Companies hack away at jobs
Businesses announce 88,736 job cuts in August, 14% below July, but cuts from May though August hit highest level in 6 years.
NEW YORK (CNNMoney.com) -- The number of summer job cut anouncements reached its highest level since 2002, according to a report released Wednesday.
From May through August, employers said they would cut 377,325 jobs, according to employment consultancy Challenger, Gray & Christmas, Inc. That's nearly 30% more than during the first four months of the year.
The number of job cut announcements usually dips during those particular months as business slows down over the summer, Jim Pedderson, a Challenger spokesman, said.

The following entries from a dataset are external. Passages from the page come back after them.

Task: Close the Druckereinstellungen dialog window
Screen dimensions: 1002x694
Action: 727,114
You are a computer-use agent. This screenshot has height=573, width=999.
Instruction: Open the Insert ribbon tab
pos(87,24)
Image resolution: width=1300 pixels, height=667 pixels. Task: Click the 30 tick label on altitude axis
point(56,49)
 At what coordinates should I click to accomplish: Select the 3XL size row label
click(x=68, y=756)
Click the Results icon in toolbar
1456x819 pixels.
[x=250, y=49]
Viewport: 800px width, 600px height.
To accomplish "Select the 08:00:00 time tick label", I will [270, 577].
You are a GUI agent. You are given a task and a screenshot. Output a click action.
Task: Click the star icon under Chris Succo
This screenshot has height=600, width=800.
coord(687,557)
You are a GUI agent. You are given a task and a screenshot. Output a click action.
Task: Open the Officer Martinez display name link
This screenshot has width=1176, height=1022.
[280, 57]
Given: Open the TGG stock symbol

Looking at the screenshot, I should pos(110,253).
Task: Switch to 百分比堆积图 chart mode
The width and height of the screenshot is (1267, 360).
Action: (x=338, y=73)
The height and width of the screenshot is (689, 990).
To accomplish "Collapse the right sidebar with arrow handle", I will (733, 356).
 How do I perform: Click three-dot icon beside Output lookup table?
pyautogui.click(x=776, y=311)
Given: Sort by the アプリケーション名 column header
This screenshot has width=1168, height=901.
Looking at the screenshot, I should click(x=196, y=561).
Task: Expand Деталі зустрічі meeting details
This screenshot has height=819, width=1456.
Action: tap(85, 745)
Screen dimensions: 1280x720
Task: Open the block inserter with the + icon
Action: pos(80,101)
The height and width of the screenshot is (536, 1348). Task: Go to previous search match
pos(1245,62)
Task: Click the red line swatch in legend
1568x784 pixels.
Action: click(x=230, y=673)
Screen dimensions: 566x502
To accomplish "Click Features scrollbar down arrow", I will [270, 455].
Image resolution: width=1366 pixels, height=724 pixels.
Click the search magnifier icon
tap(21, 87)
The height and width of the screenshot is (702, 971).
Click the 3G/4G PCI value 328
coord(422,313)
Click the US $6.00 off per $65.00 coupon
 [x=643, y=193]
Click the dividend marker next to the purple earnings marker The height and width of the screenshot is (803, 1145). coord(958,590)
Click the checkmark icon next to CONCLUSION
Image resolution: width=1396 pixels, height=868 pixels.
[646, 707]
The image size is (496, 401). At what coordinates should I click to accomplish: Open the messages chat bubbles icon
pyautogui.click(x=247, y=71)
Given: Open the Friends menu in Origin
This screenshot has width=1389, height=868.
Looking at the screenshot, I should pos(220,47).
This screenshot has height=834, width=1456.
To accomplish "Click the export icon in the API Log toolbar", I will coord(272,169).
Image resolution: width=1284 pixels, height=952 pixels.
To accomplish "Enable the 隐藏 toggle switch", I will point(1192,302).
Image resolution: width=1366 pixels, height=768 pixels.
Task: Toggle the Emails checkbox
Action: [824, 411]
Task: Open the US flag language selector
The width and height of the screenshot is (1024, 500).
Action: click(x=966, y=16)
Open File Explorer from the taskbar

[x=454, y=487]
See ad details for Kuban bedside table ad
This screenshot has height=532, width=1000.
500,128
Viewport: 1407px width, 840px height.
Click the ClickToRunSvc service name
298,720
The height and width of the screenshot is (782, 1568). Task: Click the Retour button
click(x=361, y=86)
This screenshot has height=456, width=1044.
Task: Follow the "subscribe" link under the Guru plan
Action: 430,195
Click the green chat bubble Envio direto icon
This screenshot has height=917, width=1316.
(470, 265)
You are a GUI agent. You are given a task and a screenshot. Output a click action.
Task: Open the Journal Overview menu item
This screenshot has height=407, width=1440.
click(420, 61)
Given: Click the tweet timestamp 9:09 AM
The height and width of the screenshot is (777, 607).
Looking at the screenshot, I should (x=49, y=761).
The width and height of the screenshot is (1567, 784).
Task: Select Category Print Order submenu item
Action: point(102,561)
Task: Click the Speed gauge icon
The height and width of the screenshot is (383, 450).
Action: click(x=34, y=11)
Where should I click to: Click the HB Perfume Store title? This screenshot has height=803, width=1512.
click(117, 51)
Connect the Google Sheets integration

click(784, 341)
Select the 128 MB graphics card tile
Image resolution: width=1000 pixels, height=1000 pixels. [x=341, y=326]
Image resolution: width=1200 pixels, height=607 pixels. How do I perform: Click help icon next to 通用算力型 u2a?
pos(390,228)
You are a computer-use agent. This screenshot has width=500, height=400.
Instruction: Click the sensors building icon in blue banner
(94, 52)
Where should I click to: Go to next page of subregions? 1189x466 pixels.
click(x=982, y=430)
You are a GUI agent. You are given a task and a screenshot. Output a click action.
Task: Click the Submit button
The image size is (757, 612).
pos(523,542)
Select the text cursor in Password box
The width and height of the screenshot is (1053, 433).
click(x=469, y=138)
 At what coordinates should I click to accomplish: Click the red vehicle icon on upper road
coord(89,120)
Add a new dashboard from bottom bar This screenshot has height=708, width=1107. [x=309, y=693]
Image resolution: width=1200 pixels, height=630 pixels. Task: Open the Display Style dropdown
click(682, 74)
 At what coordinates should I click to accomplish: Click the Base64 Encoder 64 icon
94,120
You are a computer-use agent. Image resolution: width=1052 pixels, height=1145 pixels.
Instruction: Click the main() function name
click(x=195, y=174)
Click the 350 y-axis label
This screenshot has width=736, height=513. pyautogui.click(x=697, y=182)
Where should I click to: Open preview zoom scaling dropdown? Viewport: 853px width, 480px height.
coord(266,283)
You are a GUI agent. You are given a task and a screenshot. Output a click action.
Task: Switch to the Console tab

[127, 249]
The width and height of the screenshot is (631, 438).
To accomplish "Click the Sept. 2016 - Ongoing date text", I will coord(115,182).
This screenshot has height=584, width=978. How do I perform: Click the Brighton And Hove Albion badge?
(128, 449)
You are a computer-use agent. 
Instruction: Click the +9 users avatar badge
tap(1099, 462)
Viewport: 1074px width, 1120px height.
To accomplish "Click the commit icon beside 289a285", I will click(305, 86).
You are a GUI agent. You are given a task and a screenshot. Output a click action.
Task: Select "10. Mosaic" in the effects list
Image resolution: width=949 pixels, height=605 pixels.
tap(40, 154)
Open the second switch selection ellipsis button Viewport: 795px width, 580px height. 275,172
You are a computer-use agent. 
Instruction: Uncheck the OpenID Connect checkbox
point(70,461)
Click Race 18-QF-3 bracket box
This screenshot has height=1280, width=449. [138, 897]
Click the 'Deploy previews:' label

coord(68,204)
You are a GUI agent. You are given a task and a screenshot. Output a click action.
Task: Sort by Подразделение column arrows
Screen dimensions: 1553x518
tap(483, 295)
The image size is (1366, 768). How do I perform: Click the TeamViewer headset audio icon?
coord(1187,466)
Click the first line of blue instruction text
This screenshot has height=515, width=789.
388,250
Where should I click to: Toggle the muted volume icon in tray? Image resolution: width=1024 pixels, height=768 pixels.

During the summer of 2002, in the wake of the 2001 recession, companies said they would cut 378,777 positions, according to the report.
Businesses tried to cut jobs this summer as they were hit by "the double whammy of limited access to credit and the high price of oil," said chief executive John Challenger.
Despite the summer climb, plans to reduce labor forces tapered off last month from July as oil prices fell from their highs.
The number of announced job cuts fell to 88,736 in August compared with 103,312 in July, but remained more than 12% higher than the same period last year, the report said.
Planned job cuts in the financial sector, which has been suffering from mortgage and credit market losses, also declined.
The number of announced layoffs in the financial sector fell to their lowest level since July 2007, totaling 2,182, down from 14,396 job cuts averaged over the previous seven months, according to the report.
"It might suggest that [credit] conditions are beginning to relent," John Challenger noted. But don't look for significant relief anytime soon, he said.
"It is too early to say that the decline in financial job cuts last month marks the start of a turnaround for the industry," he remarked in a press release. "Many firms are still experiencing major losses in earnings and could make more workforce reductions as 2008 comes to a close."